Unbelievably, he kept his mouth shut to listen to what I had to say. That doesn't happen often. He must have been really eager to have this talk.

So, I started discussing religion with him from a "history class" point of view. I explained to him that there are many faiths in our world. I told him that you'll find as many different ideas about God as you'll find cars in a Super Wal-Mart parking lot. Some of the followers from different religions get along with each other, whereas others do not. The same holds true for followers within the same religion. I told him that he needed to respect other people's beliefs and that he was responsible for finding his own sense of religious belief. And I told him that I would love him just the same if he ever decided to have no religious affiliation at all.

I also mentioned (as casually as I could) that many people do not believe in God at all. I told him that such people shouldn't be looked down upon, just like you shouldn't look down on anyone else of a different faith.

I told him that the three most noticeable religions today are Judaism, Islam, and Christianity. I told him about their most basic differences in a simplistic fashion. I told him that Christians are followers of Christianity.

Then I explained that Christianity is simply a religion where followers worship Yahweh. But, to please Yahweh, you must believe in the sacrifice made by Jesus Christ. I also tried to explain Judaism and Islam in similar, simplistic terms.

I also pointed out that other religions and belief systems are widely practiced. I mentioned Hinduism, Buddhism, and Wicca as other examples.

Eventually, he asked me why so many religions seemed to end with "isim".

After talking with my son, I sense that he is a theist at the moment. But I don't think he realizes Christian influences are being pushed onto him. He doesn't seem to see himself as Christian exactly. Just someone who believes in God. He only speaks of Jesus because he hears others throw that name around at church, at his grandparent's house, or on religious programs.

He didn't even realize that when he says "grace" over his food, that he is praying a Christian prayer. I even had to point that out to him.

But I also sense that my son has doubts about theism.

How do I know?

Well, the whole religion talk we had was about a week prior to this post.

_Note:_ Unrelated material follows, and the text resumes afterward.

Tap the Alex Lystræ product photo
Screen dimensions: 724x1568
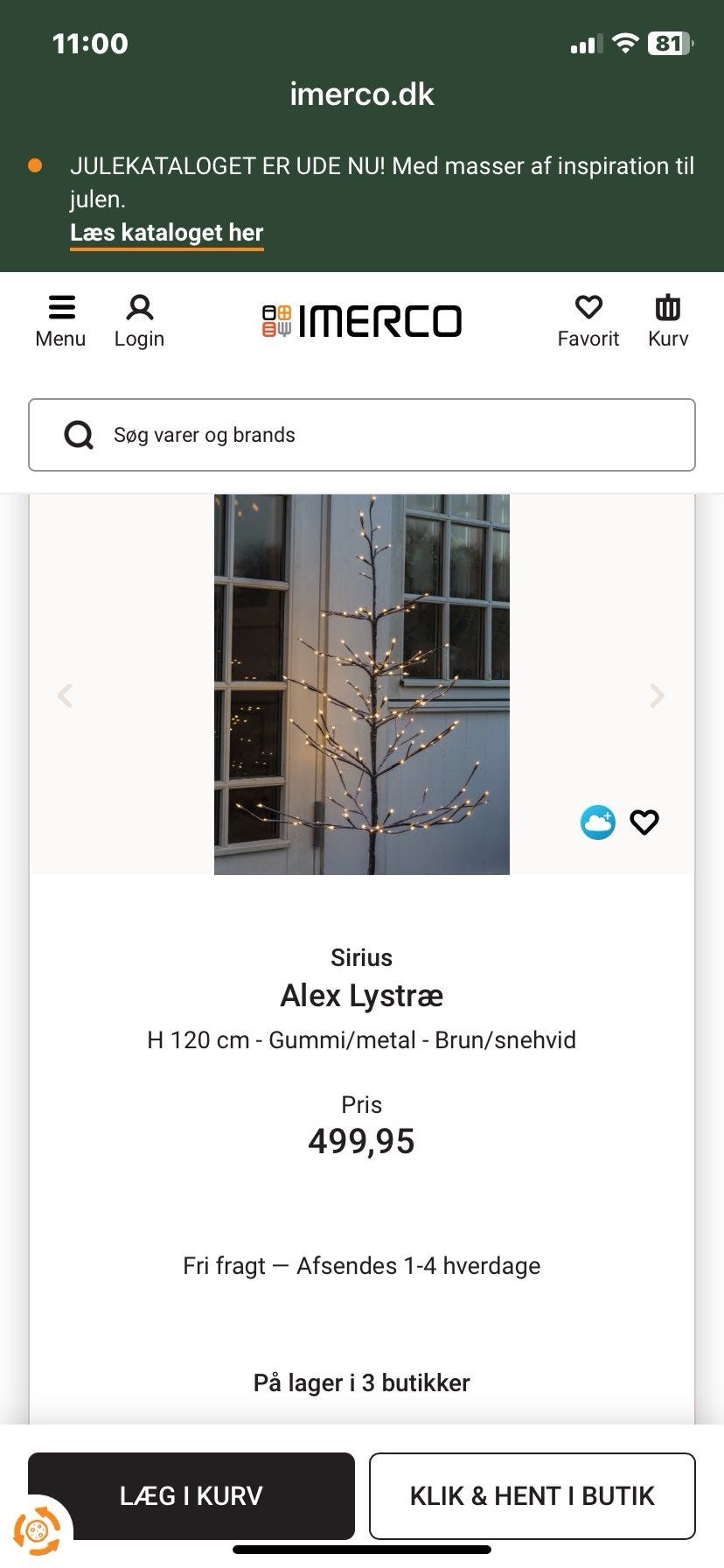[362, 684]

And even more recently, my son asked his toughest question yet:

Daddy, does God care about me?

How does a closet atheist answer such a question?

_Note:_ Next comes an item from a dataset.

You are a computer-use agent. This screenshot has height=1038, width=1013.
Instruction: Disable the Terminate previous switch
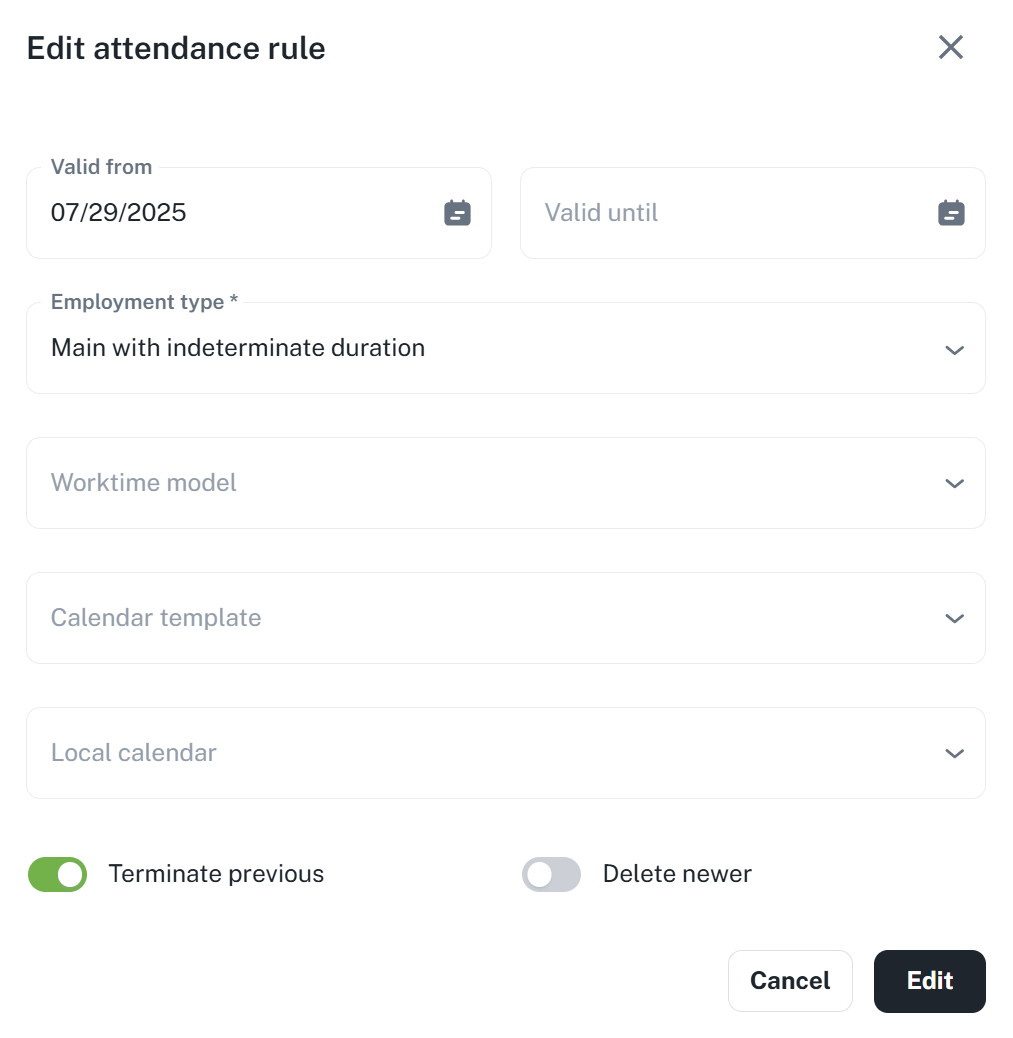coord(58,874)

Why, you answer such a question with a question!

"Son", I ask with parental tenderness (ha, ha), "why do you ask such a question?"

"Because," he replied, "I ask God to do things for me and I pray to him, but he never seems to answer or say anything."

Ah, I see.

I know exactly what you mean.

Well, at least, that's what I thought inside my head.

But I didn't divulge my thoughts completely. Instead, I drew in a deep breath as basically said:

I can't answer that one for you, son. You have to decide what God means to you for yourself. I won't share my (non) belief about God with you right now. When you're older, I'll be more open with you. But for now, you need to decide how to believe in God.

You ask an important question, however. Don't feel ashamed for asking it. I have asked that question myself.

He sat quietly for a moment. Then went on talking about his favorite comic books and video games.

He can see that if he asked his Dad a question, he gets a response. Daddy cares.

But when he asks God for something, all he hears is silence.

I can certainly see why he wonders whether or not God cares about him.

I just hope my son doesn't develop feelings of worthlessness simply because he can't get an imaginary person to answer him.

I might need to bring up atheism to my son sooner than I though.